MLE0: Machine Learning Essentials Learning Plan

In the Machine Learning Essentials Learning Plan, instructor Asha Saxena explores the many components of machine learning necessary to introduce and implement it within an organization. She helps students understand data preparation strategies, discusses case studies to provide a practical understanding of usage, covers multiple algorithms and their utilization, highlights statistical learning theory and business applications, and much more.

Machine learning is an application of artificial intelligence (AI) that provides systems the ability to automatically learn and improve from experience without being explicitly programmed. It is pervasive today in everyday life, touching everything from recommendation engines to practical speech recognition, web searches to advanced GPS systems. Businesses are taking advantage of machine learning by creating advanced solutions to serve their customer segments.

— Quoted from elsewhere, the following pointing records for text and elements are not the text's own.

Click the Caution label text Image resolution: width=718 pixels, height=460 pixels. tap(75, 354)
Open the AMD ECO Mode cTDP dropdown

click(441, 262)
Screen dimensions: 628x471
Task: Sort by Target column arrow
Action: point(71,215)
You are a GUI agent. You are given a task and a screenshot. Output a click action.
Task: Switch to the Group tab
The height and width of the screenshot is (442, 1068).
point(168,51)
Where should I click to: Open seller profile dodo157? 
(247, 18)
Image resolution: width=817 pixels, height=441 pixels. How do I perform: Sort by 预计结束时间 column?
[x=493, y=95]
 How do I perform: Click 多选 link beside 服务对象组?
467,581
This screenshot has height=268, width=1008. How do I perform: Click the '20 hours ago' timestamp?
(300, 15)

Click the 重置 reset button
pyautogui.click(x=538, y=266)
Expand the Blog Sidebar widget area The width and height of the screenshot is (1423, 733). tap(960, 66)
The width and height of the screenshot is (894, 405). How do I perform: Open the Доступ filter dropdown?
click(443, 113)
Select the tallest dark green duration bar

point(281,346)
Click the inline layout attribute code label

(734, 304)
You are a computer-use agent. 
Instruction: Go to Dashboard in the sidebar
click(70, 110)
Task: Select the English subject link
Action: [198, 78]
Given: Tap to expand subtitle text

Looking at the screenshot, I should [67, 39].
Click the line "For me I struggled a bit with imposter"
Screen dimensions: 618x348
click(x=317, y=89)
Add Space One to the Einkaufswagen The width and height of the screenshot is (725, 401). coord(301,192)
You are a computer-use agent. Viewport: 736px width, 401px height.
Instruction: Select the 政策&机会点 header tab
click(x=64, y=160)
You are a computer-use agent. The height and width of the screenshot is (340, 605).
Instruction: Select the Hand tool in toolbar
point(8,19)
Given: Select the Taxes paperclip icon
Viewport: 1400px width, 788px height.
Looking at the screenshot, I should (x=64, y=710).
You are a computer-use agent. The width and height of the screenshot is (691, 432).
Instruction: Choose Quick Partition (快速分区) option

Just as humans learn by example, machine learning algorithms learn by example. Machine learning allows us to learn from the past both to inform the future and to give our data a voice. There are two equally important components for the successful application of machine learning: a good algorithm, and a comprehensive set of training examples that spans as much of the system-of-interest parameter space as possible.

In this six-course learning plan, students will learn about machine learning and the data preparation workflow. The plan looks at a number of case studies to provide an overview of what can be accomplished with machine learning. It also covers the fundamental machine learning tasks and algorithms, including multivariate regression, supervised classification, unsupervised classification, and deep learning. Students will learn how to assess the quality of the machine learning models and perform error estimation and feature engineering.

In the Machine Learning Essentials Learning Plan, You Will Learn About:

  • The basic concepts and functioning of machine learning as well as its deployment in the business context
  • A broad introduction to machine learning, data mining, and statistical pattern recognition
  • Machine learning tasks and algorithms, including multivariate nonlinear nonparametric regression, supervised classification, unsupervised classification, and deep learning
  • Best practices in machine learning
  • Applying machine learning in your organization

This Learning Plan is valuable to data and business professionals, ranging from technically proficient to not technically oriented, who want to better understand and utilize machine learning in their daily jobs.

Learning Plan Price: $499
Individual Course Price: $99
Learning Plan CEUs: 6

Each Course Includes:

  • A 36- to 66-minute educational training video
  • A 12- to 16-question exam
  • “Check for Understanding” quizzes after each course section
  • Self-paced and on-demand e-learning
  • Unlimited course access

Courses within the Machine Learning Fundamentals Learning Plan:

  1. Introduction to Machine Learning
  2. Introduction to Statistical Learning Theory
  3. Supervised Learning
  4. Unsupervised Learning
  5. Deep Learning
  6. Business Applications of Machine Learning

We offer several bulk licensing options for corporate and group use.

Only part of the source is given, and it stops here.